- Task description
Please find the lines in the entries below that contain the word "image", and copy each one.
[Start of section]
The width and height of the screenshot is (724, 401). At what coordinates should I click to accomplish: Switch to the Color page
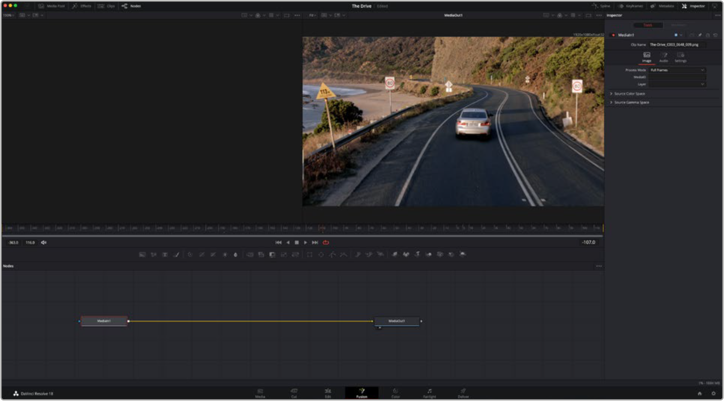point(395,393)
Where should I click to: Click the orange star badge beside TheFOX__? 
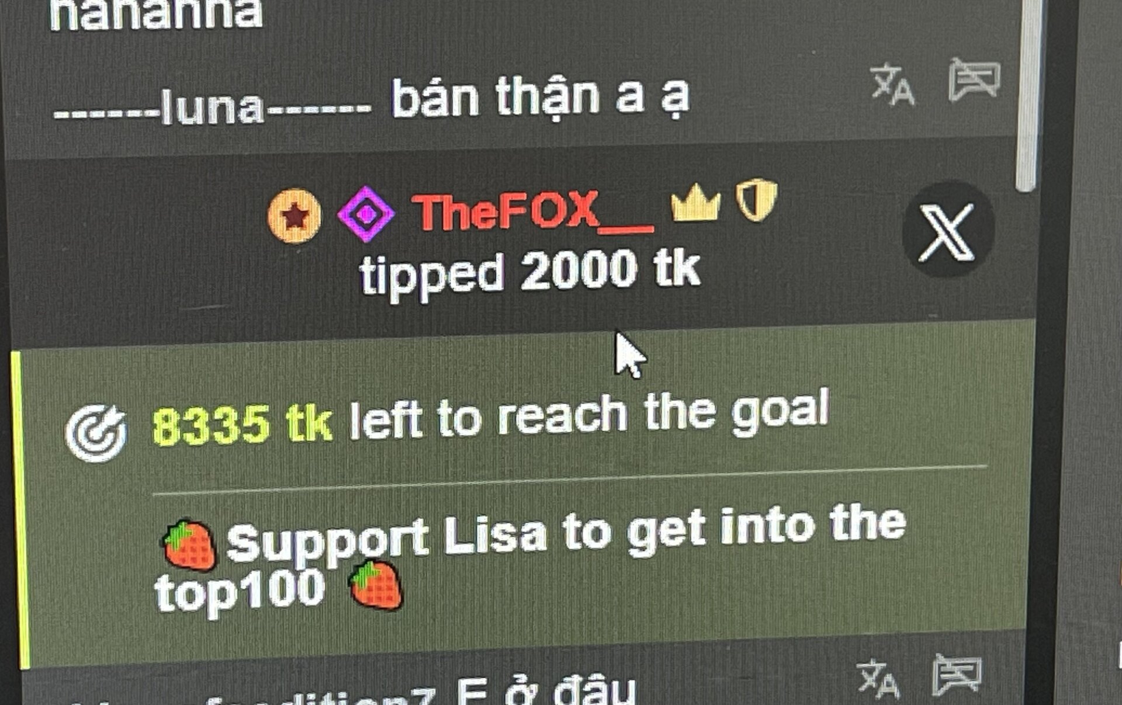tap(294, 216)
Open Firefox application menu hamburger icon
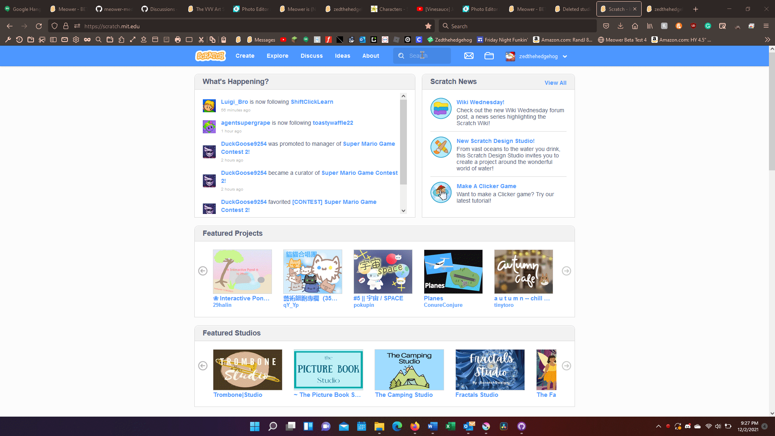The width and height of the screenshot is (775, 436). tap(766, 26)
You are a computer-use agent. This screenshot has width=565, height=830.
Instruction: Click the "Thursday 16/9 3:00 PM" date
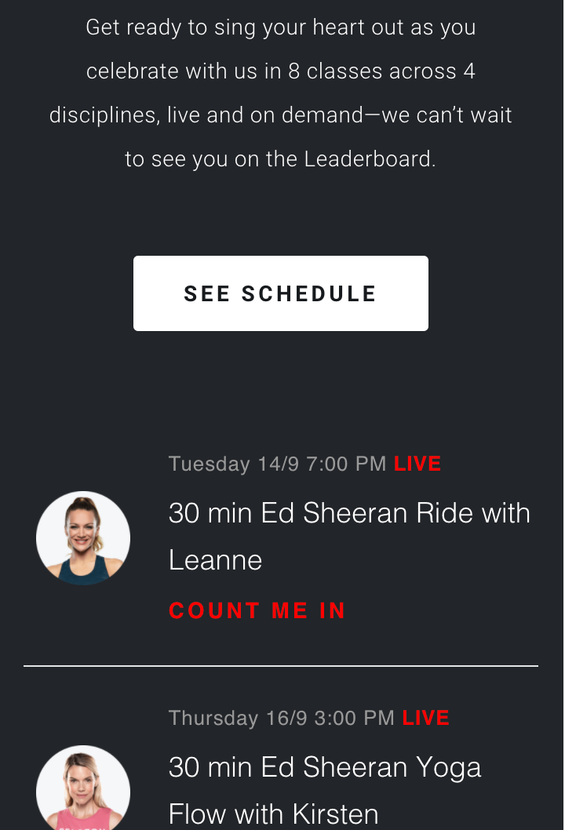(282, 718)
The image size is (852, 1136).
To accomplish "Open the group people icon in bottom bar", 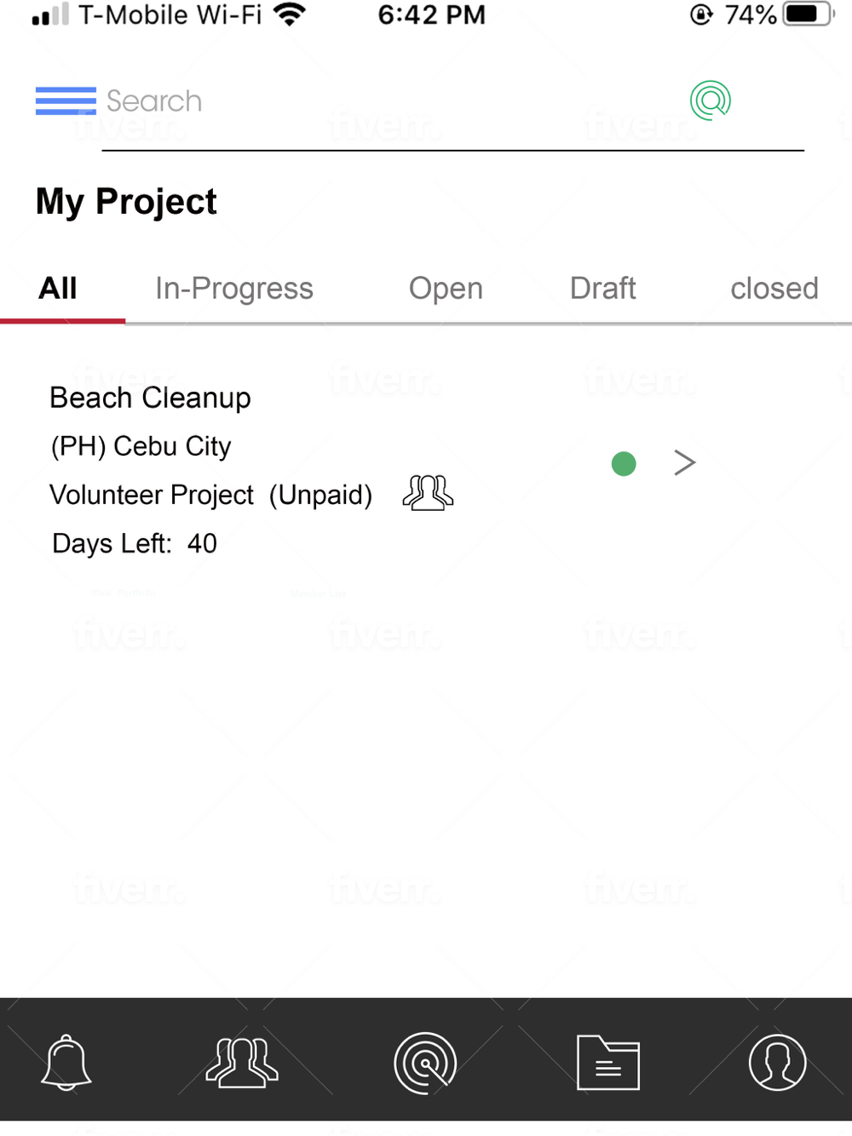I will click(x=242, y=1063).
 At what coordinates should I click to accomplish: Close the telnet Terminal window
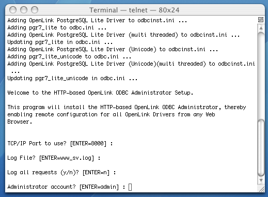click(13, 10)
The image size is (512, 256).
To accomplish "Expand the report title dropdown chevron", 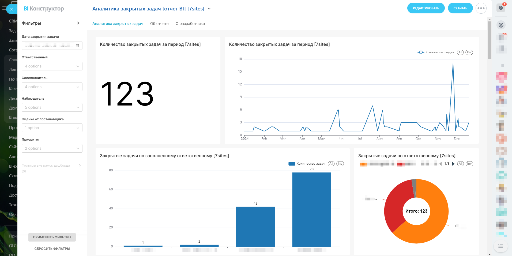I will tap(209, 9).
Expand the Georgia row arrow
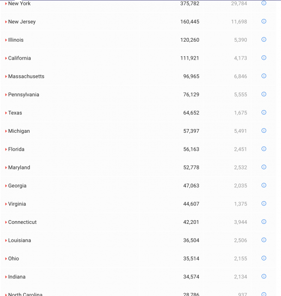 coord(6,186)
[End of section]
[Start of section]
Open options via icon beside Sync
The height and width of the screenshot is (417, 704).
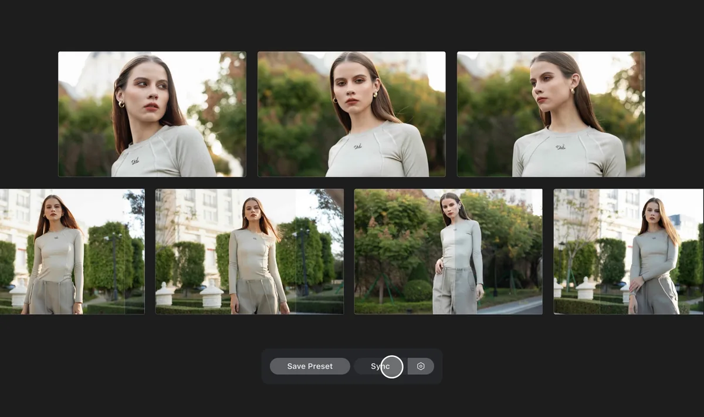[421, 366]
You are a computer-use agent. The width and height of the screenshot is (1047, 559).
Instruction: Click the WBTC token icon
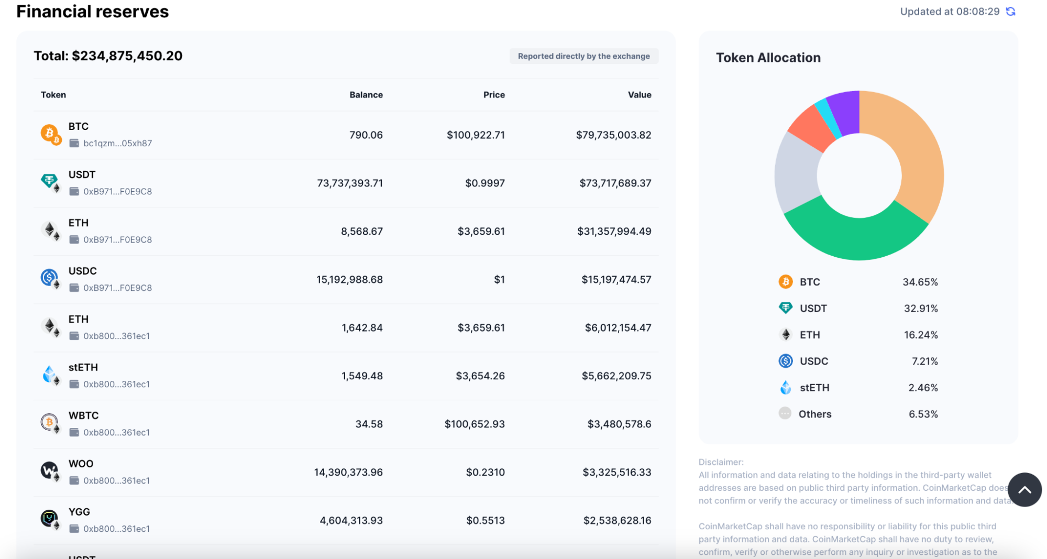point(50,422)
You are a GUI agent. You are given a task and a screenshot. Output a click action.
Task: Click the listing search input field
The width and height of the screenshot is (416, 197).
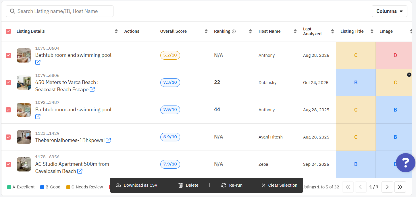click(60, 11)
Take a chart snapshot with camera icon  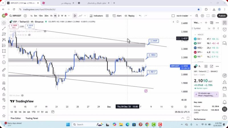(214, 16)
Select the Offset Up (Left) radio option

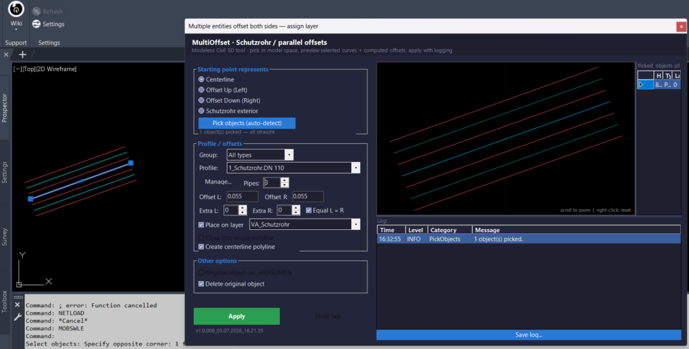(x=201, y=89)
[End of section]
- Result of the exercise
The image size is (852, 1136).
The image size is (512, 256).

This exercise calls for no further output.